With large corporations like Amazon and Bank of America raising minimum pay and McDonalds no longer lobbying against minimum-wage hikes, “life in the opposition is getting lonelier,” Lydia DePillis reports for CNN Business. “We’re playing defense on this one, to state the obvious,” Jon Kurrle, vice president of federal government relations at the National Federation of Independent Business, told CNN. “A larger company can absorb costs in a way that a smaller business can’t, and also make technology investments in a way that not all small businesses can.”

Amazon was the most recent corporate giant to make this strategy clear, opting in 2018 to raise its minimum wage to $15 an hour before beginning a lobbying effort to encourage the federal government to do the same to all of its competition.

3. A majority of economists disagree with the proposal.

A survey U.S. based economists found that 72% of them oppose a federally mandated $15 minimum wage. 

A majority of economists believe that such a measure would hurt youth employment (83%) and adult employment (52%), reduce the number of jobs available (76%), make it harder for entry-level employees to find work (80%), and make it difficult for small businesses to survive (67%).

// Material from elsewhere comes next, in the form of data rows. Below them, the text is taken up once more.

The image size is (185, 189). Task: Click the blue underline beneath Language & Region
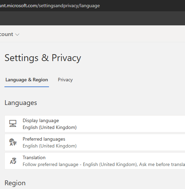tap(27, 87)
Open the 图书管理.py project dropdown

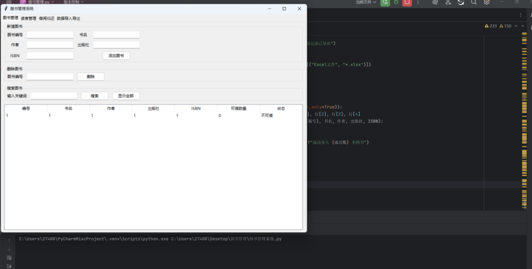41,2
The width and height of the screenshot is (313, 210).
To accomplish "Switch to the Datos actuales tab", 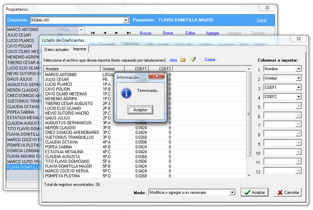I will [x=56, y=49].
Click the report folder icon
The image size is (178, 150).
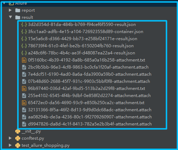click(18, 10)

4. Higher minimum wages mean higher prices for consumers.

With many businesses operating on thin profit margins, a sudden spike in the cost of their labor means there’s only one place to pass the cost… to consumers. That reality means that even though some people are making more money, consumers overall are forced to spend more on the price of goods.

From the Foundation for Economic Education:

The limited empirical evidence consistently indicates that increases in the minimum wage lead to increases in prices of goods and services produced with low-skilled labor.

5. Not all every location shares the same economic realities.

While a $15 minimum wage might seem like no big deal in some areas of the country, such a policy would have a dramatic effect on the labor markets of other areas.

One example that perfectly highlights this reality is the difference between incomes in Washington, D.C. and the state of Mississippi

In the nation’s capital, where the minimum wage law is being debated, the median wage is $71,690 per year. That equates to just under $34.50 per hour for an employee that works 40 hours per week.

The median wage in Mississippi, meanwhile, is $30,580, which is just over $14.50 an hour for a full-time worker. That means a federally mandated minimum wage is less than half the median wage in Washington D.C., but more than the average wage of a worker in Mississippi.

Simply put, the United States is a vast country where a one size fits all approach doesn’t always make sense. What works outside the doors of the White House might not work for those who go to work in Jackson, Mississippi.

The reasons above highlight why Republicans offered fierce resistance to Biden’s plan, which ultimately led to its rejection from his stimulus package. While the overall package seems destined to pass through the budget reconciliation process, the minimum wage increase portion of the bill was voted down by a majority of Senators.